Ricardo Seitenfus : Face à l’importation massive de biens de consommation pour nourrir les sans-abri, la situation de l’agriculture haïtienne s’est encore péjorée. Le pays offre un champ libre à toutes les expériences humanitaires. Il est inacceptable du point de vue moral de considérer Haïti comme un laboratoire. La reconstruction d’Haïti et la promesse que nous faisons miroiter de 11 milliards de dollars attisent les convoitises. Il semble qu’une foule de gens viennent en Haïti, non pas pour Haïti, mais pour faire des affaires. Pour moi qui suis Américain, c’est une honte, une offense à notre conscience. Un exemple: celui des médecins haïtiens que Cuba forme. Plus de 500 ont été instruits à La Havane. Près de la moitié d’entre eux, alors qu’ils devraient être en Haïti, travaillent aujourd’hui aux Etats-Unis, au Canada ou en France. La révolution cubaine est en train de financer la formation de ressources humaines pour ses voisins capitalistes…

On décrit sans cesse Haïti comme la marge du monde, vous ressentez plutôt le pays comme un concentré de notre monde contemporain…?

Ricardo Seitenfus : C’est le concentré de nos drames et des échecs de la solidarité internationale. Nous ne sommes pas à la hauteur du défi. La presse mondiale vient en Haïti et décrit le chaos. La réaction de l’opinion publique ne se fait pas attendre. Pour elle, Haïti est un des pires pays du monde. Il faut aller vers la culture haïtienne, il faut aller vers le terroir. Je crois qu’il y a trop de médecins au chevet du malade et la majorité de ces médecins sont des économistes. Or, en Haïti, il faut des anthropologues, des sociologues, des historiens, des politologues et même des théologiens. Haïti est trop complexe pour des gens qui sont pressés; les coopérants sont pressés. Personne ne prend le temps ni n’a le goût de tenter de comprendre ce que je pourrais appeler l’âme haïtienne. Les Haïtiens l’ont bien saisi, qui nous considèrent, nous la communauté internationale, comme une vache à traire. Ils veulent tirer profit de cette présence et ils le font avec une maestria extraordinaire. Si les Haïtiens nous considèrent seulement par l’argent que nous apportons, c’est parce que nous nous sommes présentés comme cela.

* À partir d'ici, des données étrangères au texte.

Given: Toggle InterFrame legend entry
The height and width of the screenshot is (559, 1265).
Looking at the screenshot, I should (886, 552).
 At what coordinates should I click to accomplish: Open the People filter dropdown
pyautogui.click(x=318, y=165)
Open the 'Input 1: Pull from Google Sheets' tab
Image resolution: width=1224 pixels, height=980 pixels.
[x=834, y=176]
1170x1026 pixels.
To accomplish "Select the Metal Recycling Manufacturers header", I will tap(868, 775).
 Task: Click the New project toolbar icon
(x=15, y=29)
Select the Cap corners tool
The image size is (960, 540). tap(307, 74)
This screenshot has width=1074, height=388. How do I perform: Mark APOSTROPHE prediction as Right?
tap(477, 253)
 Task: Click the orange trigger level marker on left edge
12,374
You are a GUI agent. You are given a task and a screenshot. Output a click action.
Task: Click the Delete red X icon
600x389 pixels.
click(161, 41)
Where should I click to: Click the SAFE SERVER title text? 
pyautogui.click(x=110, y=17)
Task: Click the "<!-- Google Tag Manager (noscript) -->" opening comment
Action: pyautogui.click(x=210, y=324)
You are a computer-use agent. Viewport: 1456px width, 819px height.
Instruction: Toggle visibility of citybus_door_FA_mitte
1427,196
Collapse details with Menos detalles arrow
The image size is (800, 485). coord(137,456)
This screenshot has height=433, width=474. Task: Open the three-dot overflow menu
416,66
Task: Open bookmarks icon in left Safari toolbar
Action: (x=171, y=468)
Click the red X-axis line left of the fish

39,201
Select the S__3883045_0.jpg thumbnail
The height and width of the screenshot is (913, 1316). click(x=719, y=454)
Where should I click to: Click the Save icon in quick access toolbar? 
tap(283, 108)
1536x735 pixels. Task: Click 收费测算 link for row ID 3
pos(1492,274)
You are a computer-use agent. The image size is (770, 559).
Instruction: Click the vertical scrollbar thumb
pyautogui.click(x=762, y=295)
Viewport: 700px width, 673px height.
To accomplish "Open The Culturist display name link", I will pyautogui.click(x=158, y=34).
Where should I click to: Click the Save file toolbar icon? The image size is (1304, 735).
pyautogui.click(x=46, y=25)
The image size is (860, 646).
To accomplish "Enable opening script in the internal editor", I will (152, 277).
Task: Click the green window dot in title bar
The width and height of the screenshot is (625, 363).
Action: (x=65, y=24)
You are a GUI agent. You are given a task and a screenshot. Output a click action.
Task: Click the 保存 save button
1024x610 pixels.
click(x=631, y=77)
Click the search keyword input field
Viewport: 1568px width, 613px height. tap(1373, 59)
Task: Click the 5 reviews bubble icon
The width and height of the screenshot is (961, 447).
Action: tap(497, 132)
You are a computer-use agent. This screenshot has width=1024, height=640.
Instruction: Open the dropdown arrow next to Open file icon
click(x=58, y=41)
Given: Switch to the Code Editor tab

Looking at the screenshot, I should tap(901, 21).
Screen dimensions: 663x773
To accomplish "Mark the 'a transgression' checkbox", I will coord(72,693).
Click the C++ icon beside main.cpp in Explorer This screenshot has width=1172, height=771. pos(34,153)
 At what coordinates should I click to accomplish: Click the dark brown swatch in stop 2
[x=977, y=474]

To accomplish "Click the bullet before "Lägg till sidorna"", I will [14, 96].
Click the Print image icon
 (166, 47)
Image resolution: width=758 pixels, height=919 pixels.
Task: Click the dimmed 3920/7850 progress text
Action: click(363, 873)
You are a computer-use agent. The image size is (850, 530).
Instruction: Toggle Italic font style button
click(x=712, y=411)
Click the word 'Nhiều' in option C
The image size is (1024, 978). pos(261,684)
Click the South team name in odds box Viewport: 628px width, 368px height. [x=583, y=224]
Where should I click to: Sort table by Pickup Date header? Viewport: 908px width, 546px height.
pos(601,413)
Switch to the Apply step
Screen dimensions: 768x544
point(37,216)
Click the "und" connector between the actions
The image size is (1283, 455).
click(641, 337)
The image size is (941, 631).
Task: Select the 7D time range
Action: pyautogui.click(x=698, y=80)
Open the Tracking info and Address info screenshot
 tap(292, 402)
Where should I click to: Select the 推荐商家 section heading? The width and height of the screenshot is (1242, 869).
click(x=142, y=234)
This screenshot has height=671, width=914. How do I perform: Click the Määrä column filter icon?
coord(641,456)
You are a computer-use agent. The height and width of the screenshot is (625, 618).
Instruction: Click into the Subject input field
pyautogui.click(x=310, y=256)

Au-delà du constat d’échec, quelles solutions proposez-vous?

Ricardo Seitenfus : Dans deux mois, j’aurai terminé une mission de deux ans en Haïti. Pour rester ici, et ne pas être terrassé par ce que je vois, j’ai dû me créer un certain nombre de défenses psychologiques. Je voulais rester une voix indépendante malgré le poids de l’organisation que je représente. J’ai tenu parce que je voulais exprimer mes doutes profonds et dire au monde que cela suffit. Cela suffit de jouer avec Haïti. Le 12 janvier m’a appris qu’il existe un potentiel de solidarité extraordinaire dans le monde. Même s’il ne faut pas oublier que, dans les premiers jours, ce sont les Haïtiens tout seuls, les mains nues, qui ont tenté de sauver leurs proches. La compassion a été très importante dans l’urgence. Mais la charité ne peut pas être le moteur des relations internationales. Ce sont l’autonomie, la souveraineté, le commerce équitable, le respect d’autrui qui devraient l’être. Nous devons penser simultanément à offrir des opportunités d’exportation pour Haïti mais aussi protéger cette agriculture familiale qui est essentielle pour le pays. Haïti est le dernier paradis des Caraïbes encore inexploité pour le tourisme, avec 1700 kilomètres de côtes vierges; nous devons favoriser un tourisme culturel et éviter de paver la route à un nouvel eldorado du tourisme de masse. Les leçons que nous donnons sont inefficaces depuis trop longtemps. La reconstruction et l’accompagnement d’une société si riche sont une des dernières grandes aventures humaines. Il y a 200 ans, Haïti a illuminé l’histoire de l’humanité et celle des droits humains. Il faut maintenant laisser une chance aux Haïtiens de confirmer leur vision.